DEST_DIR=~/Desktop/WaffleVarnishApp-`uuidgen`
APP_DIR="$DEST_DIR"/WaffleVarnishApp.app
mkdir "$DEST_DIR"
cp -r "$1" "$DEST_DIR"

# Move the library and tool to the correct place per the "Nested Code" section of TN2206, 
# replacing them with symlinks.

mkdir -p "$APP_DIR"/Contents/Frameworks
mv "$APP_DIR"/Contents/Resources/WaffleVarnish/lib/libWaffleVarnish.dylib "$APP_DIR"/Contents/Frameworks/
pushd "$APP_DIR"/Contents/Resources/WaffleVarnish/lib > /dev/null
    ln -s ../../../Frameworks/libWaffleVarnish.dylib
popd > /dev/null

mv "$APP_DIR"/Contents/Resources/WaffleVarnish/bin/WaffleVarnishTool "$APP_DIR"/Contents/MacOS/
pushd "$APP_DIR"/Contents/Resources/WaffleVarnish/bin > /dev/null
    ln -s ../../../MacOS/WaffleVarnishTool
popd > /dev/null

# Code sign the library.

codesign -s \
    --force \
    --identifier=com.example.apple-samplecode.WaffleVarnishApp.libWaffleVarnish \
    --sign ADC03B244F4C1018384DCAFFC920F26136F6B59B \
    --timestamp \
    --requirement='=designated => anchor apple generic and identifier "com.example.apple-samplecode.WaffleVarnishApp.libWaffleVarnish" and (certificate leaf[field.1.2.840.113635.100.6.1.9] /* exists */ or certificate 1[field.1.2.840.113635.100.6.2.6] /* exists */ and certificate leaf[field.1.2.840.113635.100.6.1.13] /* exists */ and certificate leaf[subject.OU] = SKMME9E2Y8)' \
    "$APP_DIR"/Contents/Frameworks/libWaffleVarnish.dylib

# Code sign the tool.

codesign -s \
    --force \
    --identifier=com.example.apple-samplecode.WaffleVarnishApp.WaffleVarnishTool \
    --sign ADC03B244F4C1018384DCAFFC920F26136F6B59B \
    --timestamp \
    --requirement='=designated => anchor apple generic and identifier "com.example.apple-samplecode.WaffleVarnishApp.WaffleVarnishTool" and (certificate leaf[field.1.2.840.113635.100.6.1.9] /* exists */ or certificate 1[field.1.2.840.113635.100.6.2.6] /* exists */ and certificate leaf[field.1.2.840.113635.100.6.1.13] /* exists */ and certificate leaf[subject.OU] = SKMME9E2Y8)' \
    "$APP_DIR"/Contents/MacOS/WaffleVarnishTool

# Code sign the overall app.

codesign -s \
    --force \
    --identifier=com.example.apple-samplecode.WaffleVarnishApp \
    --sign ADC03B244F4C1018384DCAFFC920F26136F6B59B \
    --timestamp \
    --requirement='=designated => anchor apple generic and identifier "com.example.apple-samplecode.WaffleVarnishApp" and (certificate leaf[field.1.2.840.113635.100.6.1.9] /* exists */ or certificate 1[field.1.2.840.113635.100.6.2.6] /* exists */ and certificate leaf[field.1.2.840.113635.100.6.1.13] /* exists */ and certificate leaf[subject.OU] = SKMME9E2Y8)' \
    "${APP_DIR}"

echo "done"
echo "$APP_DIR"

Thanks, I think that must have been the issue.

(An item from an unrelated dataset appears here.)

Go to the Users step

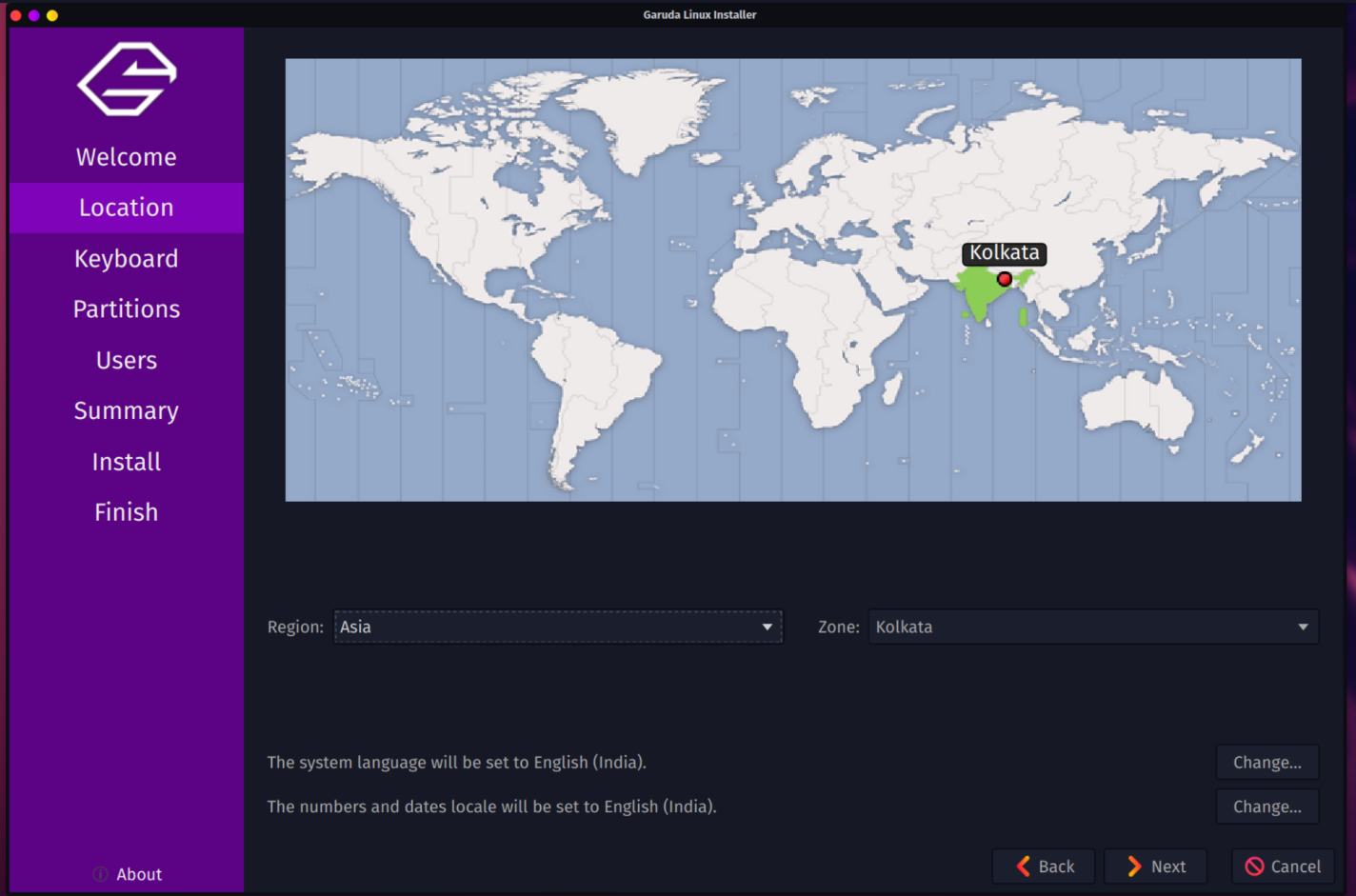(x=126, y=360)
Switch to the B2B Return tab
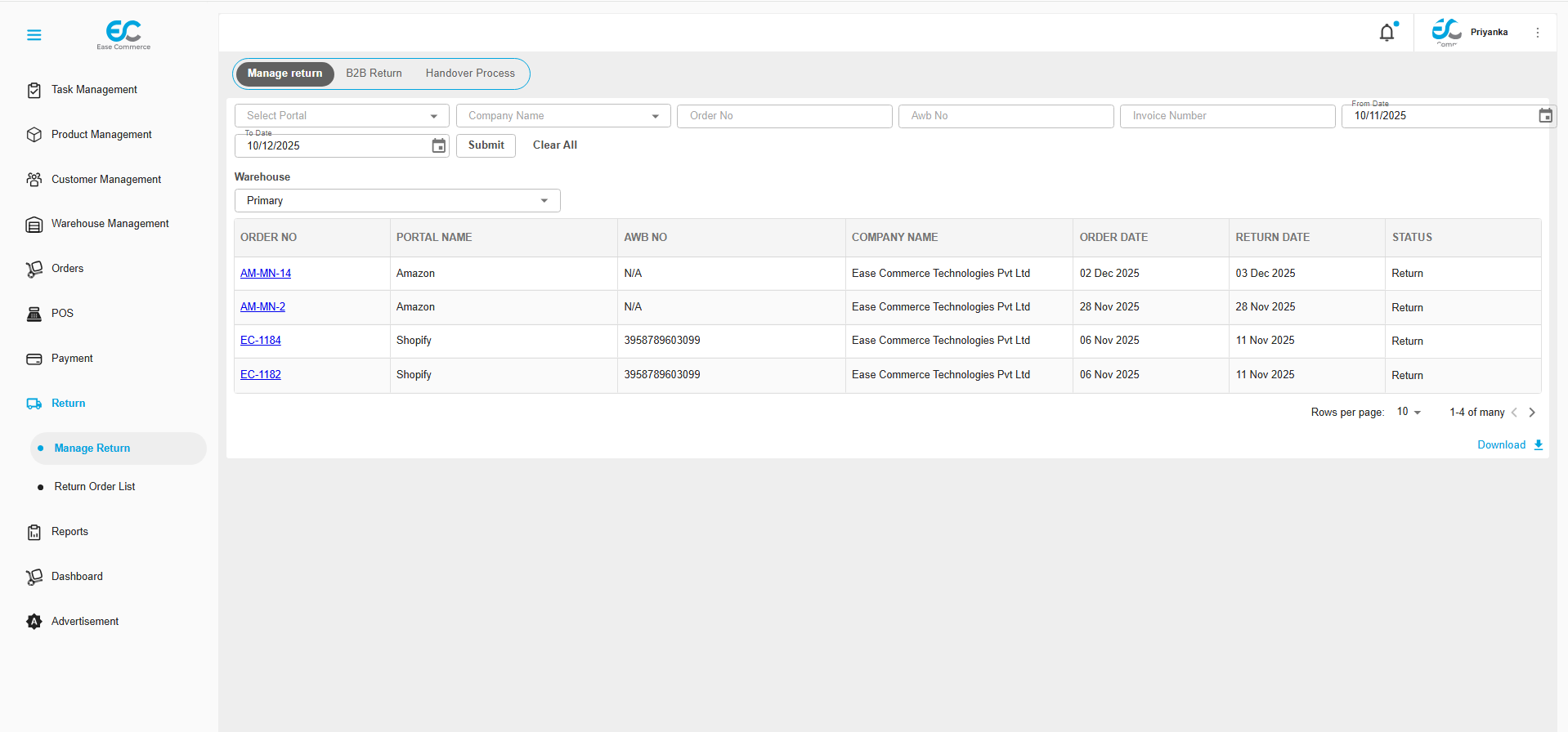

I told pyinstaller to make a single-file app, which packages everything up into one executable file, and that worked (although I did have to do some tweaking to get it to run). Before there was all sorts of stuff scattered all over the place in the MacOS directory (although a lot of it was symlinks), so it's quite likely something was in the wrong place. Thanks again!